Update the entries below by replacing every "GUI agent" with "screen agent" and leaving everything else unchanged.

%%

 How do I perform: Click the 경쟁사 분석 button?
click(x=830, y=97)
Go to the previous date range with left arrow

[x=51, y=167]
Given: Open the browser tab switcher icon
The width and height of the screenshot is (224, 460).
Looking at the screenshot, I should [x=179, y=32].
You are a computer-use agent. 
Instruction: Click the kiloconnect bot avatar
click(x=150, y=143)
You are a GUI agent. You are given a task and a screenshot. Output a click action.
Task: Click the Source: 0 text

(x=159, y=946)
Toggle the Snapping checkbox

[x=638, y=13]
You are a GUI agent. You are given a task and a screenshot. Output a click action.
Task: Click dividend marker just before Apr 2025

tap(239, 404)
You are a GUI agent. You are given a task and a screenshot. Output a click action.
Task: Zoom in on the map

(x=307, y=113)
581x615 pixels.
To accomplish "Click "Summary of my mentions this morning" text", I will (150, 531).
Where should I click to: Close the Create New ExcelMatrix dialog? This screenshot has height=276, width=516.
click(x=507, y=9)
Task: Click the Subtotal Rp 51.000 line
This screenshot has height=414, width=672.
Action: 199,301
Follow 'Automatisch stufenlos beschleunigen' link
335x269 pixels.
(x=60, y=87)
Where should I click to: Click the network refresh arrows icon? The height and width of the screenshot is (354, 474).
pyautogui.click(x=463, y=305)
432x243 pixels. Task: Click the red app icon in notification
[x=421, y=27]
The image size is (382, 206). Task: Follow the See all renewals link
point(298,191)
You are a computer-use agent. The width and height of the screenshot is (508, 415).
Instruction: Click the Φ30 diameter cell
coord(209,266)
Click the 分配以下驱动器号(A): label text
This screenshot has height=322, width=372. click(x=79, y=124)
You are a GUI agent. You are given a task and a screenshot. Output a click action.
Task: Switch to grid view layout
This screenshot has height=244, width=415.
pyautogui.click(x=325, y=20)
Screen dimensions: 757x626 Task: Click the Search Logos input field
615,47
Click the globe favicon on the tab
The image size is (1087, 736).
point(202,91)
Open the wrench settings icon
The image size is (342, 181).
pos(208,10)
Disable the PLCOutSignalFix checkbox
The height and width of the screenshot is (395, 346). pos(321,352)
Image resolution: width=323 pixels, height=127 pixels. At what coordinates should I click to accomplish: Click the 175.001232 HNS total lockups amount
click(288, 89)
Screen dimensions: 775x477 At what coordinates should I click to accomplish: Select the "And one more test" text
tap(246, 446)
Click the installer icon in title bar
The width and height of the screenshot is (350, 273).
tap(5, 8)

%%

### [Output below]
 How do I perform: Click the 경쟁사 분석 button?
click(x=830, y=97)
Go to the previous date range with left arrow

[x=51, y=167]
Given: Open the browser tab switcher icon
The width and height of the screenshot is (224, 460).
Looking at the screenshot, I should [x=179, y=32].
You are a computer-use agent. 
Instruction: Click the kiloconnect bot avatar
click(x=150, y=143)
You are a screen agent. You are given a task and a screenshot. Output a click action.
Task: Click the Source: 0 text

(x=159, y=946)
Toggle the Snapping checkbox

[x=638, y=13]
You are a screen agent. You are given a task and a screenshot. Output a click action.
Task: Click dividend marker just before Apr 2025

tap(239, 404)
You are a screen agent. You are given a task and a screenshot. Output a click action.
Task: Zoom in on the map

(x=307, y=113)
581x615 pixels.
To accomplish "Click "Summary of my mentions this morning" text", I will (150, 531).
Where should I click to: Close the Create New ExcelMatrix dialog? This screenshot has height=276, width=516.
click(x=507, y=9)
Task: Click the Subtotal Rp 51.000 line
This screenshot has height=414, width=672.
Action: 199,301
Follow 'Automatisch stufenlos beschleunigen' link
335x269 pixels.
(x=60, y=87)
Where should I click to: Click the network refresh arrows icon? The height and width of the screenshot is (354, 474).
pyautogui.click(x=463, y=305)
432x243 pixels. Task: Click the red app icon in notification
[x=421, y=27]
The image size is (382, 206). Task: Follow the See all renewals link
point(298,191)
You are a computer-use agent. The width and height of the screenshot is (508, 415).
Instruction: Click the Φ30 diameter cell
coord(209,266)
Click the 分配以下驱动器号(A): label text
This screenshot has height=322, width=372. click(x=79, y=124)
You are a screen agent. You are given a task and a screenshot. Output a click action.
Task: Switch to grid view layout
This screenshot has height=244, width=415.
pyautogui.click(x=325, y=20)
Screen dimensions: 757x626 Task: Click the Search Logos input field
615,47
Click the globe favicon on the tab
The image size is (1087, 736).
point(202,91)
Open the wrench settings icon
The image size is (342, 181).
pos(208,10)
Disable the PLCOutSignalFix checkbox
The height and width of the screenshot is (395, 346). pos(321,352)
Image resolution: width=323 pixels, height=127 pixels. At what coordinates should I click to accomplish: Click the 175.001232 HNS total lockups amount
click(288, 89)
Screen dimensions: 775x477 At what coordinates should I click to accomplish: Select the "And one more test" text
tap(246, 446)
Click the installer icon in title bar
The width and height of the screenshot is (350, 273).
tap(5, 8)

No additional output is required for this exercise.